Depuis le début de sa longue carrière, Peter Hammill n'a jamais fait preuve d'un optimisme débordant ni d'un sens de l'humour débridé. Chantre de la solitude et de la mélancolie, ses compositions, tant pour ses albums solo qu'avec son groupe Van der Graaf Generator, sont souvent sombres, torturées et angoissantes.
Et pourtant ! Est-ce l'effet d'une évolution naturelle, les conséquences post-traumatiques de son attaque cardiaque ou la réunification de VDGG, qui l'inciterait à conserver pour ses albums solo les chansons les plus tristes, réservant au groupe les morceaux les plus énergiques ? Toujours est-il que ses deux derniers albums ont encore accentué sa tendance à délivrer des titres de plus en plus noirs, s'accompagnant au fur et à mesure d'une pureté frôlant l'ascétisme.

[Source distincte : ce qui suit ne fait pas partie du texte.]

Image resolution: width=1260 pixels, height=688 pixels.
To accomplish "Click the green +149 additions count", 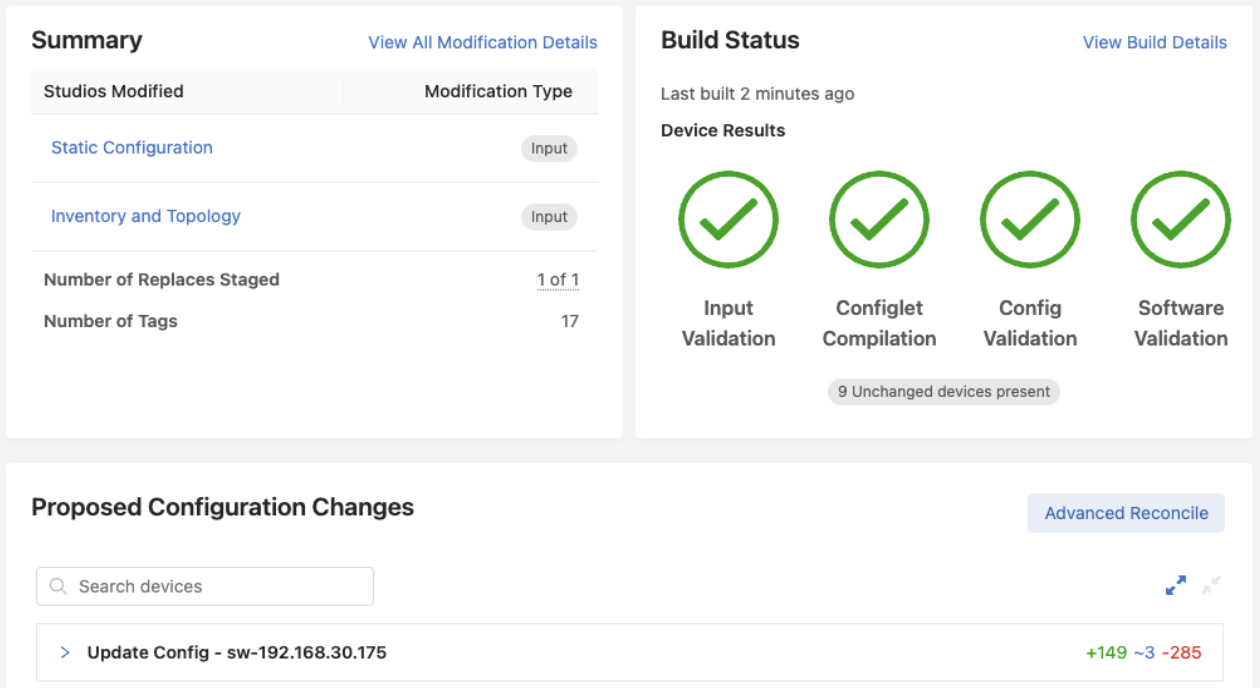I will [x=1106, y=653].
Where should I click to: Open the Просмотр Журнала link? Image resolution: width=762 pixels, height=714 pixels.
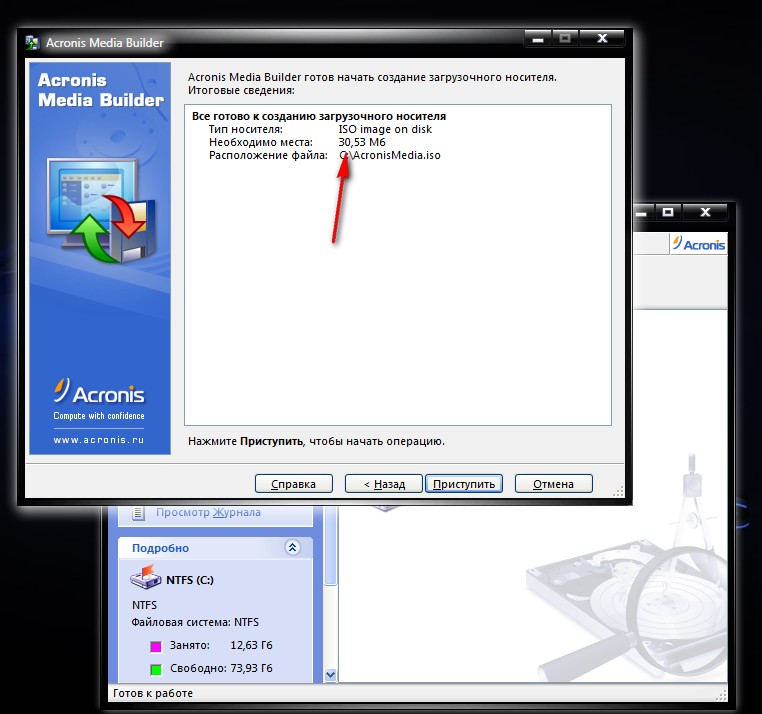(x=208, y=513)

Si "Singularity" contenait encore quelques chansons qui, si elles n'incitaient pas franchement à frapper dans les mains, conservaient cependant un semblant de mélodie, "Thin Air" en est lui presque totalement dépourvu. Hormis le début et la fin de "The Mercy", au thème lumineux, et "Undone" et ses splendides superpositions de voix, l'album est singulièrement avare de mélodies mémorisables.
A la manière d'un peintre impressionniste, Peter Hammill installe par petites touches musicales son univers étouffant et pessimiste. Le chant réussit à rester très expressif tout en étant constamment en demi-teinte, très doux et parcouru de fêlures reflétant la sensibilité et la fragilité de cet incomparable interprète. Au détour d'un morceau, il se fait parfois déclamatoire ("The Mercy") ou récitatif ("Diminished"), ou bien est subtilement mis en relief par de multiples effets de réverbérations ou de superpositions de voix.

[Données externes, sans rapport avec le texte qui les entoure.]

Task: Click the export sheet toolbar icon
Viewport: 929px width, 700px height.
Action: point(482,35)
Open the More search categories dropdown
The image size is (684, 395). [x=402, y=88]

La musique en devient presque accessoire. Elle se résume souvent à quelques notes de piano ou de guitare, parfois même à une seule note répétée à l'envi, tournant en boucles sonores fantomatiques et évanescentes, et dont l'écoute distille une ambiance délétère et dépressive. Le temps s'écoule lentement. Tout est mort ou sur le point de mourir. Il n'y a plus d'espoir.
Le disque est remarquable d'homogénéité, créant une atmosphère lourde et oppressante. Avec peu d'instruments, peu de notes, presqu'aucune mélodie, tirant remarquablement profit du minimalisme de sa musique et d'effets vocaux omniprésents, naturels ou arrangés, Peter Hammill crée une œuvre dramatique magnifique. A ne pas écouter les soirs de déprime, ni d'une oreille distraite. Exigeant mais intemporel.